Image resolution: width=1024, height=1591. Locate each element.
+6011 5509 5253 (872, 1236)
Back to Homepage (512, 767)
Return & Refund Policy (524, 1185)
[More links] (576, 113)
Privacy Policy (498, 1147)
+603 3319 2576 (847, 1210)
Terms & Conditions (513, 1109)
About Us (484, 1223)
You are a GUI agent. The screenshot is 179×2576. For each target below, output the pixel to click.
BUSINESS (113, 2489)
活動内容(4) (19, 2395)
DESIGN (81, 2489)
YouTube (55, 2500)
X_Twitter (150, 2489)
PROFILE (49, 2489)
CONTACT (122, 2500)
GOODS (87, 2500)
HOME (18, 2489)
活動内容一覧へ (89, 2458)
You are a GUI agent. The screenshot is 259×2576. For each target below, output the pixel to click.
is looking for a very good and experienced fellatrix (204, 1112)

...

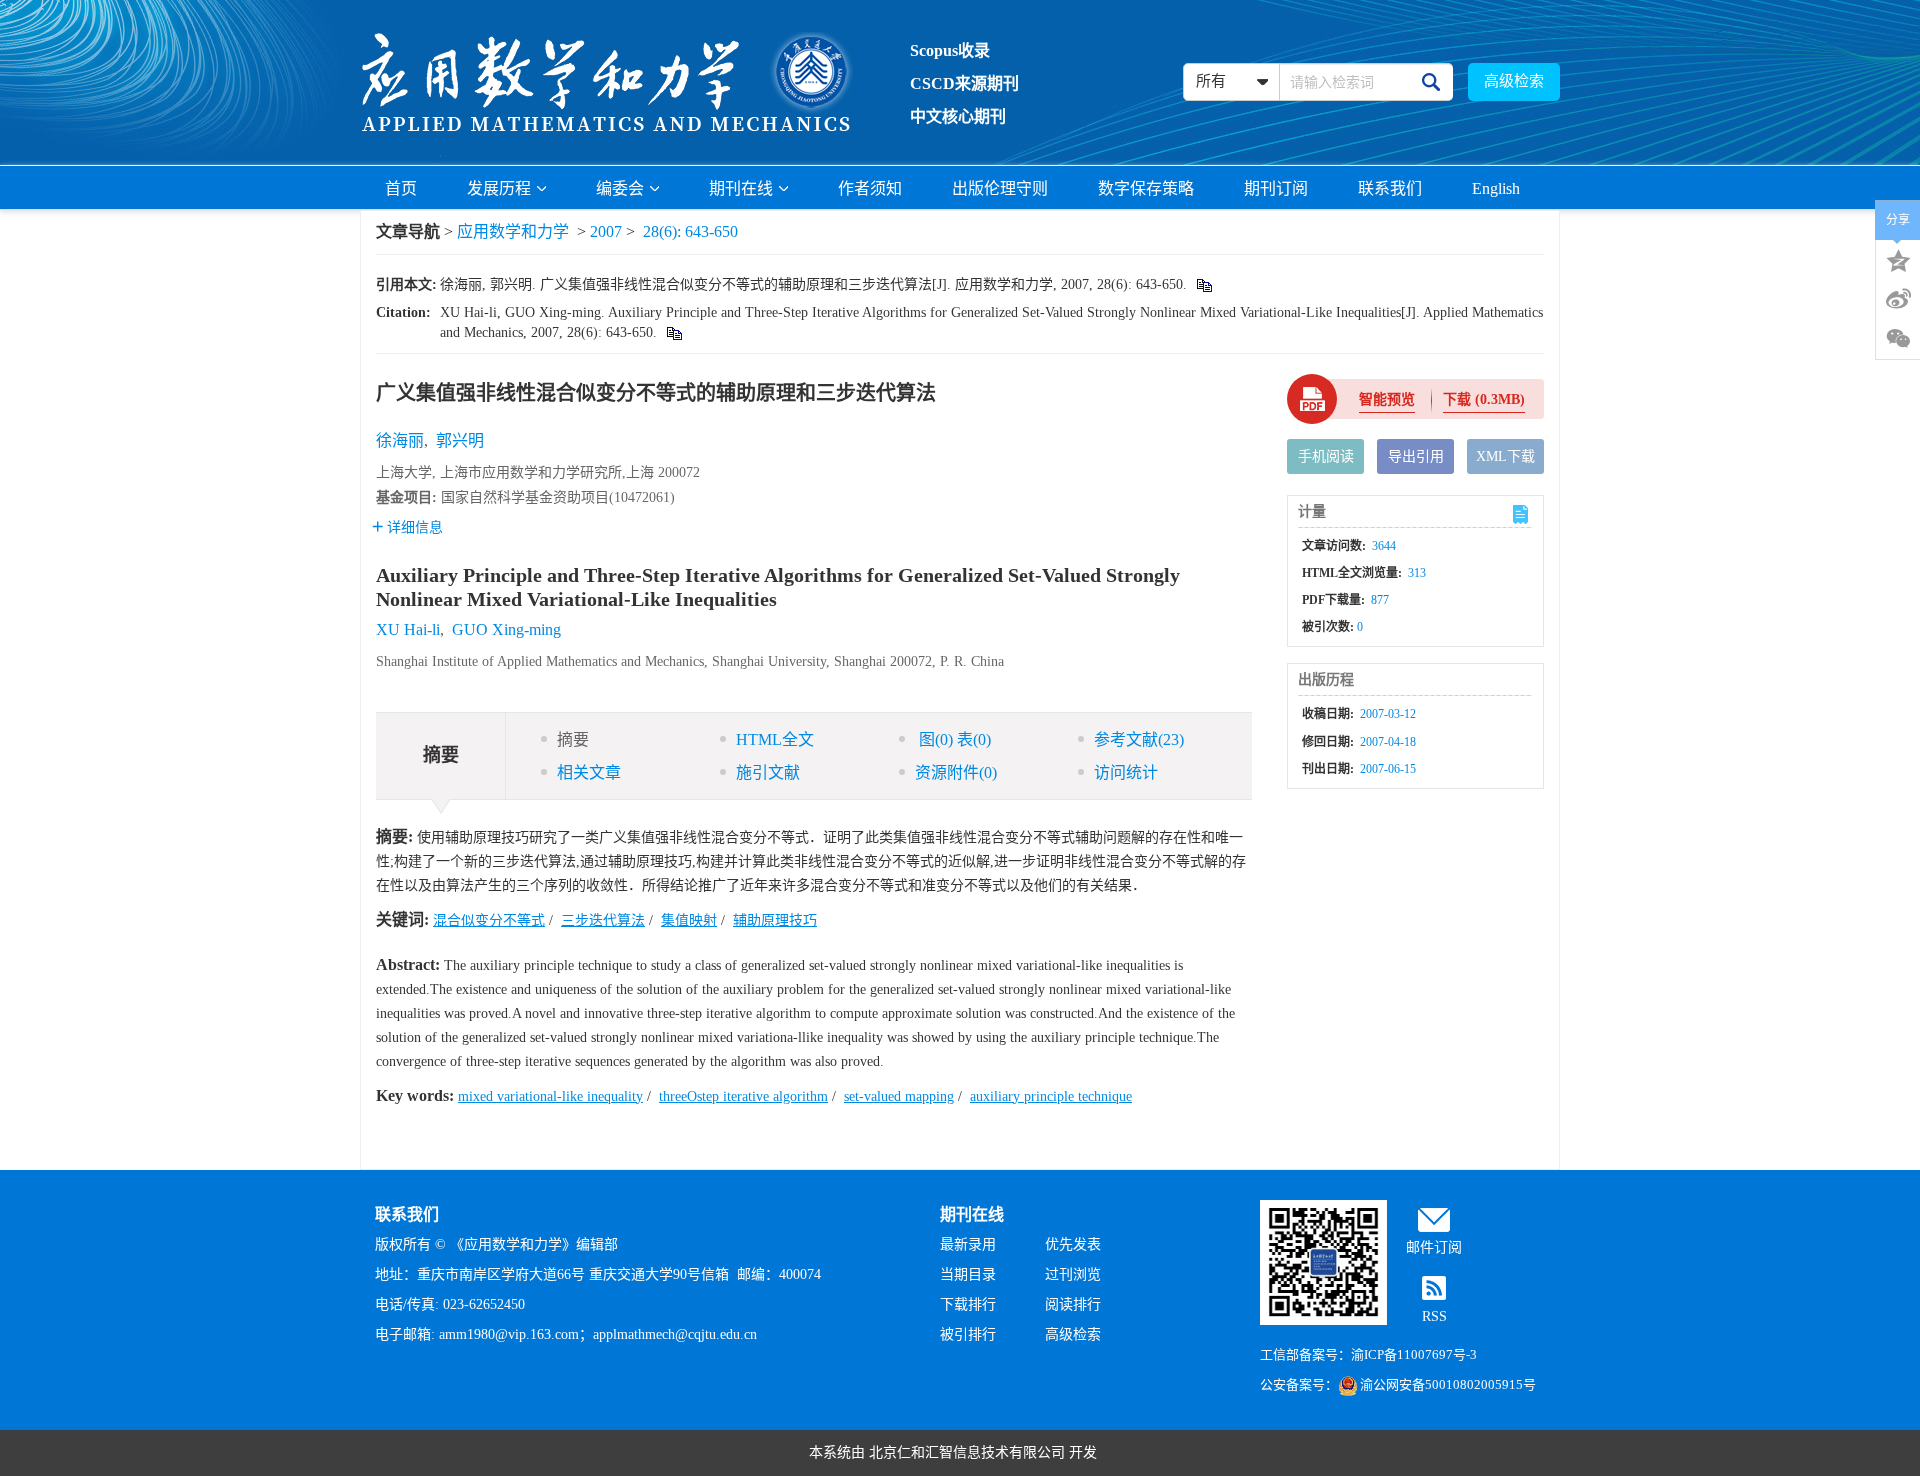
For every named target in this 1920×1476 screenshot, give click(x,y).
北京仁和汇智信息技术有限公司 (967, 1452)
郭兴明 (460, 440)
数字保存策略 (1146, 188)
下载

> **Instructions for the task**: Across the entries above, work out how many lines include the string "agent", and report only that figure.

> **Finished exercise**: 2